Sechi: «Lo Stato ha trattato con la mafia»

04 Dic 2012

«Di sicuro c’è stata più di una trattativa fra Cosa Nostra e lo Stato». Lo storico sardo Salvatore Sechi tira le sue conclusioni dopo lunghi studi che l’hanno visto impegnato come consulente della commissione parlamentare antimafia. Leggi l’articolo di Attilio Bolzoni su Repubblica

«Di sicuro c’è stata più di una trattativa fra Cosa Nostra e lo Stato». Lo storico sardo Salvatore Sechi tira le sue conclusioni dopo lunghi studi che l’hanno visto impegnato come consulente della commissione parlamentare antimafia.

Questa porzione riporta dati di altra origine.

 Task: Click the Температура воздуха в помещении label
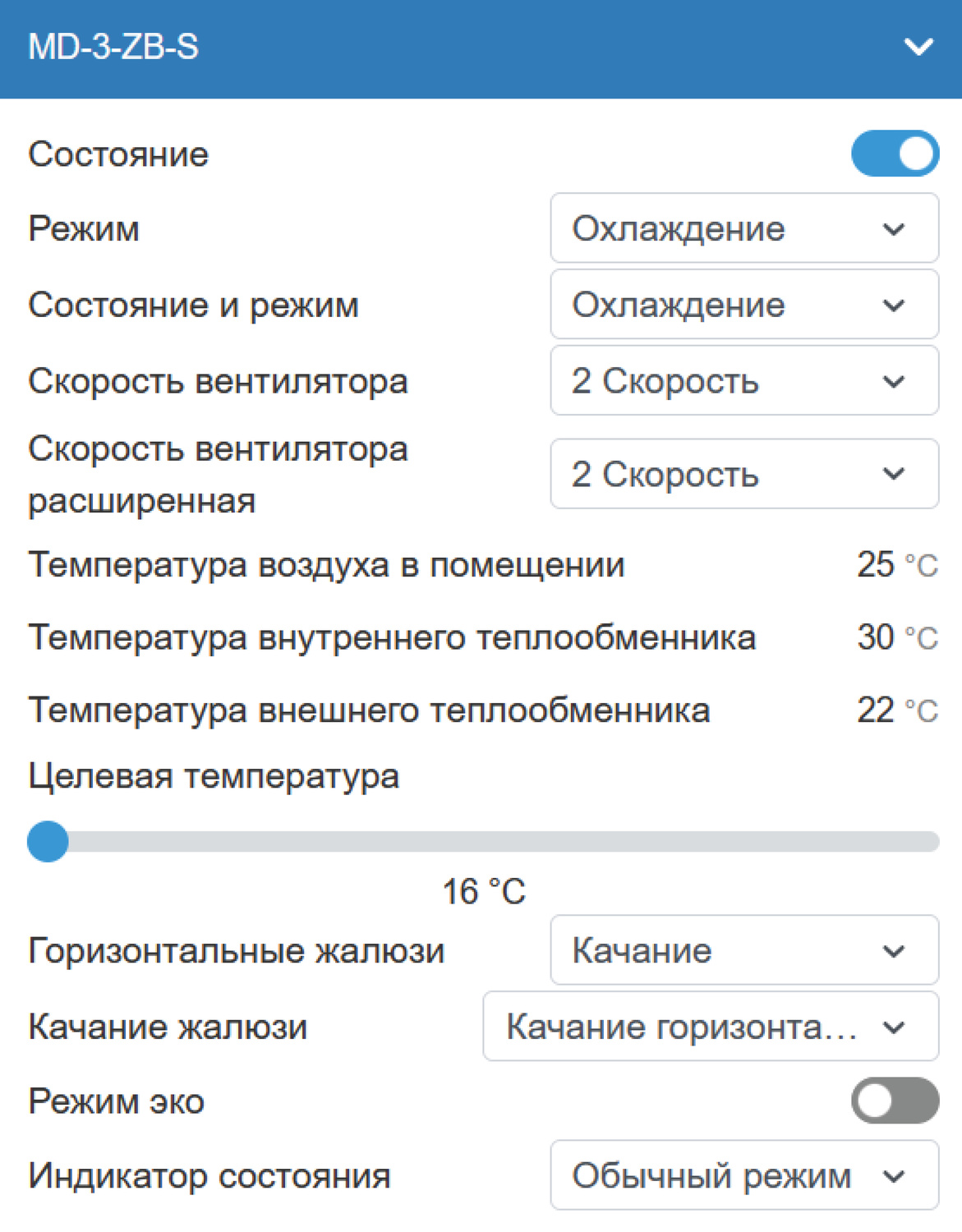coord(326,565)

Al centro della questione, appunto, i negoziati segreti tra uomini delle istituzioni e rappresentanti
dei boss. Ora che la legislatura volge al termine e che si avviano a conclusione le attività di tutti gli organismi d’indagine del Senato e della Camera, il presidente Beppe Pisanu sta per redigere la relazione finale. Al testo ha collaborato uno staff di esperti, tra i quali lo stesso Sechi. È prevedibile che ne verrà fuori un dossier ricco d’ipotesi, ric le opinioni di chi ha svolto dall’interno un lavoro che, forse per la prima volta, consente di gettare sprazzi di luce su un tema tanto delicato e scottante. Argomento che in qualche modo si lega a vicende accadute nelle carceri sarde.

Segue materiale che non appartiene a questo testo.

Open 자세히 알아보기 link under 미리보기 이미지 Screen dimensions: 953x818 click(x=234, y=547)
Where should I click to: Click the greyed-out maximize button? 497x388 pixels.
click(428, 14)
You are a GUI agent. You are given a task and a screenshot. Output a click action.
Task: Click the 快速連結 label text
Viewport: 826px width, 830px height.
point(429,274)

Quali studi ha svolto in passato su questi sconcertanti rapporti?
«Da diversi anni mi occupo di terrorismo e criminalità organizzata. In un doppio compito. Il primo è di consulente: prima della commissione d’inchiesta sul dossier Mitrokhin e sui nostri servizi segreti, ora di
quella sulla mafia. Il secondo ruolo è di docente con una preparazione a carattere storico, il mio mestiere».
Parlando dei negoziati con la mafia, chi è stato ad avviarli? Lo Stato?

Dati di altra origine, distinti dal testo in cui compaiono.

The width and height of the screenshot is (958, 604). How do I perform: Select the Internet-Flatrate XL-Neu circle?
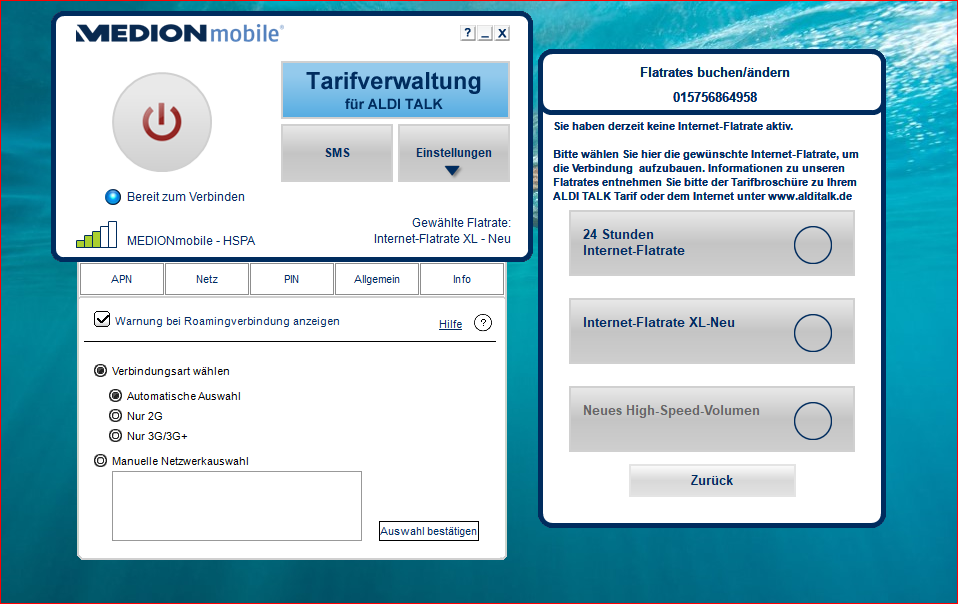(x=812, y=332)
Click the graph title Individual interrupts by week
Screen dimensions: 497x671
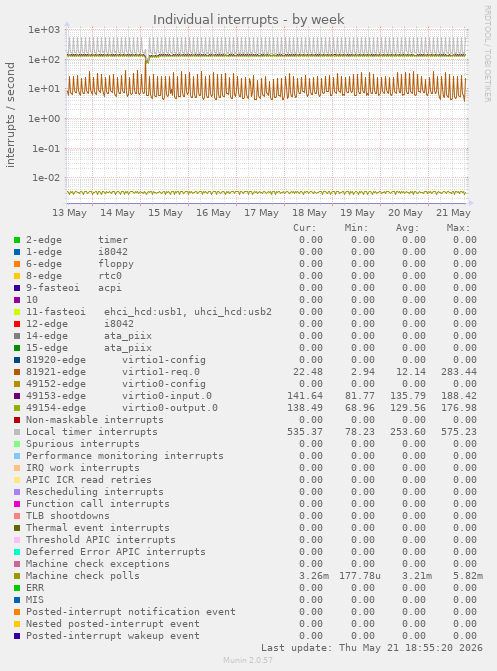(248, 19)
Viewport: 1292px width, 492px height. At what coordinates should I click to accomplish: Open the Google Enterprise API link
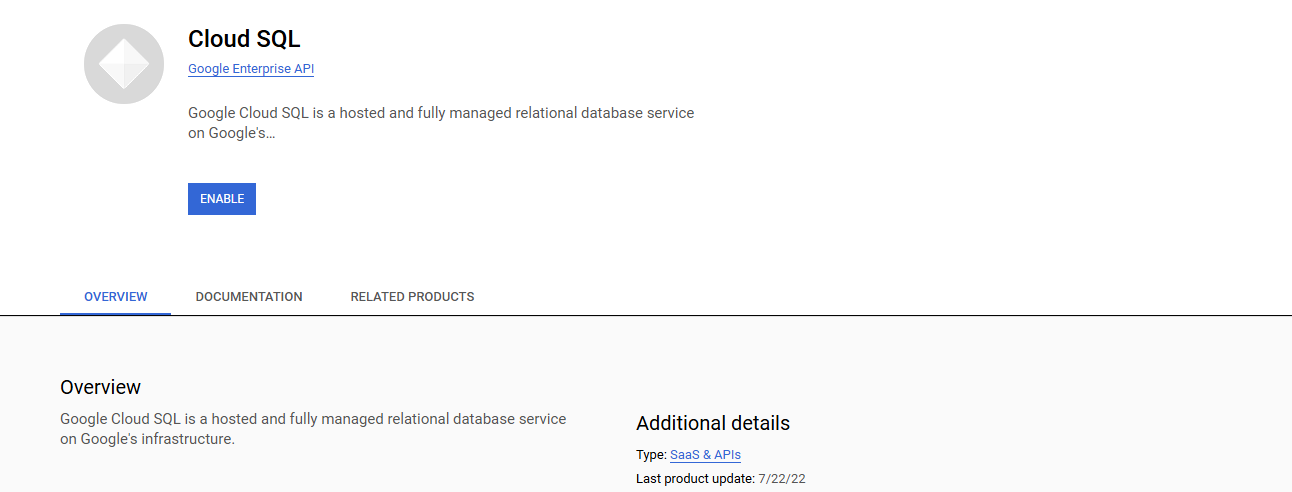[x=251, y=69]
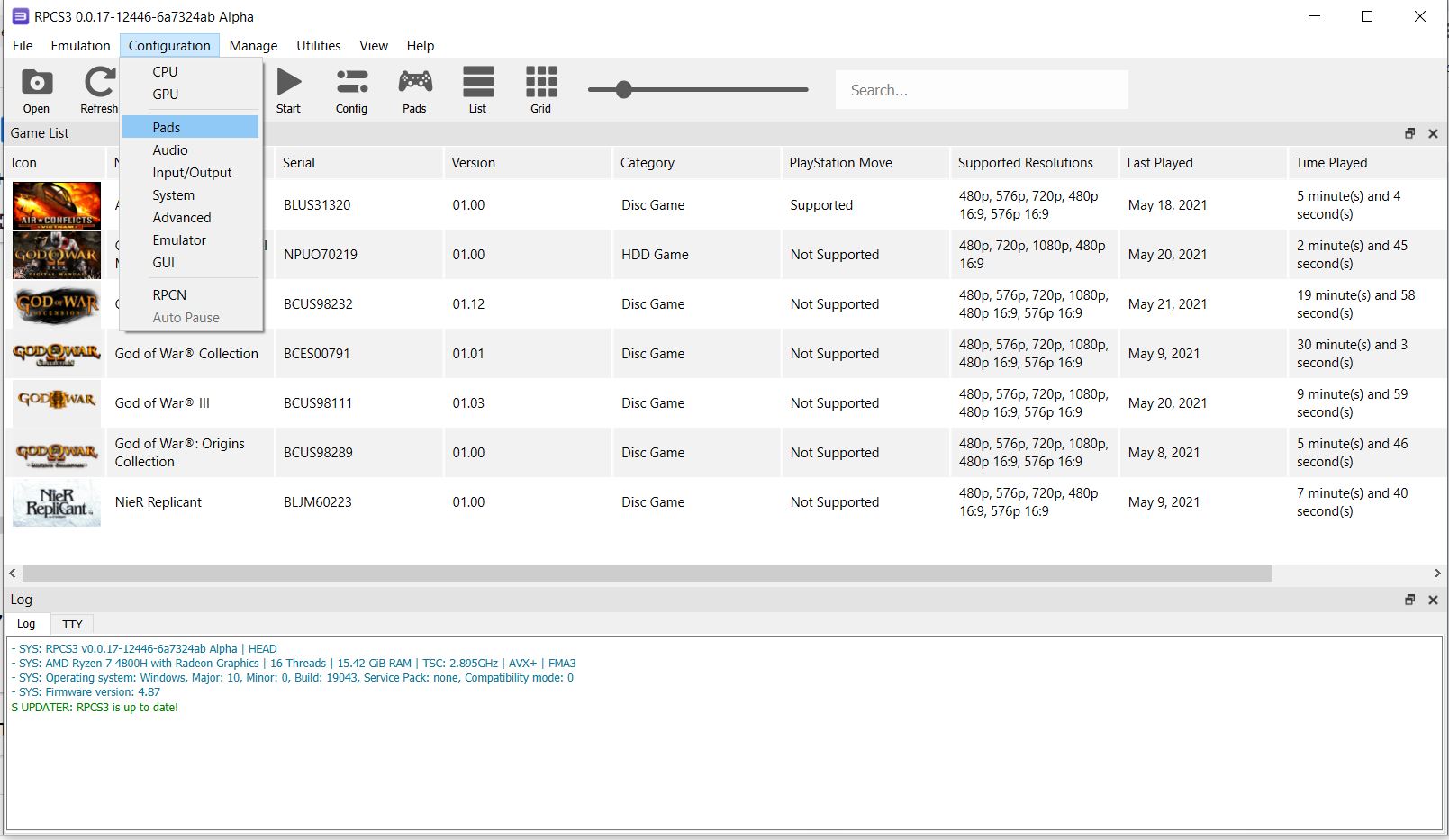Click the Open toolbar icon

coord(36,89)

«La sua domanda coglie un punto reale. L’Italia è una nazione debole, incapace di far prevalere ogni volta le regole dello Stato di diritto».
Perché?
«L’opinione pubblica, in maggioranza cattolica, non accetterebbe mai che le ragioni della forza, anche se imposte dallo Stato, cioè legali, prevalgano su mediazione e compromesso in nome della salvezza delle vite umane».
Che cosa intende?
«Mi spiego attraverso esempio banale. Se qualcuno vuole ampliare un immobile come la legge gli consente, può ritrovarsi un vicino di casa che lo ricatti esigendo che lui si accolli anche l’onere dell’estensione del suo terrazzo. Ecco: intendo sottolineare che in quest’Italia a vincere è spesso il ricatto più spudorato».
Vuol dire che per esercitare un suo diritto il cittadino deve pagare il doppio con un’estorsione para-legale che lo Stato non riesce a contrastare?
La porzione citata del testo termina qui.